C’est que ses vêtements grossiers étaient littéralement trempés et dégouttants.

— Oh ! oh ! voilà un brave qui est revenu à la nage, dit l’inconnu en regardant le marin avec cette habitude de l’autorité qui impose soudain au soldat et au serviteur, parce qu’elle implique à la fois le commandement et la caresse.

— Oui, Monseigneur, oui, dit le marin avec empressement, et l’Escaut est large et rapide aussi, Monseigneur.

— Parle, Goes, parle, continua l’inconnu, sachant bien le prix de la faveur qu’il faisait à un simple matelot en l’appelant par son nom.
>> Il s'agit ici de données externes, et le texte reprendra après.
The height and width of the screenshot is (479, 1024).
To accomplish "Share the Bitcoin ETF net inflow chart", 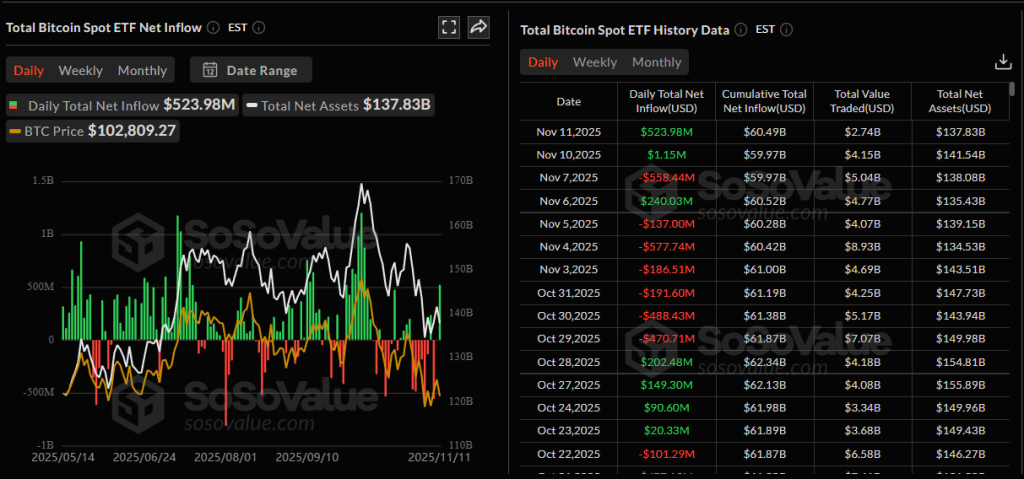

Aussi, à partir de ce moment, l’inconnu parut exister seul pour Goes, et s’adressant à lui, quoique, envoyé par un autre, c’était peut-être à cet autre qu’il eût dû rendre compte de sa mission :

— Monseigneur, dit-il, je suis parti dans ma plus petite barque ; j’ai passé avec le mot d’ordre au milieu du barrage que nous avons fait sur l’Escaut avec nos bâtiments, et j’ai poussé jusqu’à ces damnés Français. Ah ! pardon, Monseigneur.

Goes s’arrêta.

— Va, va, dit l’inconnu en souriant, je ne suis Français qu’à moitié, et, par conséquent, je ne serai qu’à moitié damné.

— Ainsi donc, Monseigneur, puisque Monseigneur veut bien me pardonner…

L’inconnu fit un signe de tête. Goes continua.

— Tandis que je ramais dans la nuit avec mes avirons enveloppés de linge, j’ai entendu une voix qui criait :

« Holà de la barque, que voulez-vous ? »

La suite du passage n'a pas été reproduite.